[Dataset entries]
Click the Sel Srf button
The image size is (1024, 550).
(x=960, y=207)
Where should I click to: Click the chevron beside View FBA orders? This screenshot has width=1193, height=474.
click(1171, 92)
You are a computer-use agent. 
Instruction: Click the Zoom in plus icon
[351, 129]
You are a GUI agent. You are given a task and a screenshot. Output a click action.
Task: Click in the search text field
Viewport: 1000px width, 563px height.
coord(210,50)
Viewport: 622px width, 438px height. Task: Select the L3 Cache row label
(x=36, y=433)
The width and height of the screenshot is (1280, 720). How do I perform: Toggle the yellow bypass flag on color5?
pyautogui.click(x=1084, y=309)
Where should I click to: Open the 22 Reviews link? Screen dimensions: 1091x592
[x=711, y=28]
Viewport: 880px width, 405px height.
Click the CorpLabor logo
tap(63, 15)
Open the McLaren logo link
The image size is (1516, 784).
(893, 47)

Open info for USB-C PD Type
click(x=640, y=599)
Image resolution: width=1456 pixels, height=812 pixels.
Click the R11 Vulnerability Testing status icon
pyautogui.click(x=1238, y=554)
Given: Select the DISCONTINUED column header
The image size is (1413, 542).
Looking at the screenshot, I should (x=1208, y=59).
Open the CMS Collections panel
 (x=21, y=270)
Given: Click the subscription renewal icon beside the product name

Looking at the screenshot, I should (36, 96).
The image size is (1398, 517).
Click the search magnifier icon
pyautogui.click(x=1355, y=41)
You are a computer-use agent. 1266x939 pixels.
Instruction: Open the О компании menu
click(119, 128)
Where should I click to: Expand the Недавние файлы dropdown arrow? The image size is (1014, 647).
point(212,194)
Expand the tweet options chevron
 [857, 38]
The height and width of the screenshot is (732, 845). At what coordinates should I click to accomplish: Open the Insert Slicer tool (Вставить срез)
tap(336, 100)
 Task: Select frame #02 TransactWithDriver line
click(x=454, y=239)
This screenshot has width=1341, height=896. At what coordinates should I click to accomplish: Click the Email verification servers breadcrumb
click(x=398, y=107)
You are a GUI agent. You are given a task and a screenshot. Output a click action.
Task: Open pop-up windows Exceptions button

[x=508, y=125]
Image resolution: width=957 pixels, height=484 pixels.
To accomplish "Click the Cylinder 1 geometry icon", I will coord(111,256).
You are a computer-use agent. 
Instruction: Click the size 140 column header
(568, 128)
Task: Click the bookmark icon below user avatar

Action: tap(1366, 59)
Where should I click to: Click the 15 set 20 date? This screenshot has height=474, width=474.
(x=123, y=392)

## [What you should do]
Your task is to reproduce all the records above exactly as they appear.

## [Your solution]
Click the Sel Srf button
The image size is (1024, 550).
(x=960, y=207)
Where should I click to: Click the chevron beside View FBA orders? This screenshot has width=1193, height=474.
click(1171, 92)
You are a computer-use agent. 
Instruction: Click the Zoom in plus icon
[351, 129]
You are a GUI agent. You are given a task and a screenshot. Output a click action.
Task: Click in the search text field
Viewport: 1000px width, 563px height.
coord(210,50)
Viewport: 622px width, 438px height. Task: Select the L3 Cache row label
(x=36, y=433)
The width and height of the screenshot is (1280, 720). How do I perform: Toggle the yellow bypass flag on color5?
pyautogui.click(x=1084, y=309)
Where should I click to: Open the 22 Reviews link? Screen dimensions: 1091x592
[x=711, y=28]
Viewport: 880px width, 405px height.
Click the CorpLabor logo
tap(63, 15)
Open the McLaren logo link
The image size is (1516, 784).
(893, 47)

Open info for USB-C PD Type
click(x=640, y=599)
Image resolution: width=1456 pixels, height=812 pixels.
Click the R11 Vulnerability Testing status icon
pyautogui.click(x=1238, y=554)
Given: Select the DISCONTINUED column header
The image size is (1413, 542).
Looking at the screenshot, I should (x=1208, y=59).
Open the CMS Collections panel
 (x=21, y=270)
Given: Click the subscription renewal icon beside the product name

Looking at the screenshot, I should (36, 96).
The image size is (1398, 517).
Click the search magnifier icon
pyautogui.click(x=1355, y=41)
You are a computer-use agent. 1266x939 pixels.
Instruction: Open the О компании menu
click(119, 128)
Where should I click to: Expand the Недавние файлы dropdown arrow? The image size is (1014, 647).
point(212,194)
Expand the tweet options chevron
 [857, 38]
The height and width of the screenshot is (732, 845). At what coordinates should I click to accomplish: Open the Insert Slicer tool (Вставить срез)
tap(336, 100)
 Task: Select frame #02 TransactWithDriver line
click(x=454, y=239)
This screenshot has width=1341, height=896. At what coordinates should I click to accomplish: Click the Email verification servers breadcrumb
click(x=398, y=107)
You are a GUI agent. You are given a task and a screenshot. Output a click action.
Task: Open pop-up windows Exceptions button

[x=508, y=125]
Image resolution: width=957 pixels, height=484 pixels.
To accomplish "Click the Cylinder 1 geometry icon", I will coord(111,256).
You are a computer-use agent. 
Instruction: Click the size 140 column header
(568, 128)
Task: Click the bookmark icon below user avatar

Action: tap(1366, 59)
Where should I click to: Click the 15 set 20 date? This screenshot has height=474, width=474.
(x=123, y=392)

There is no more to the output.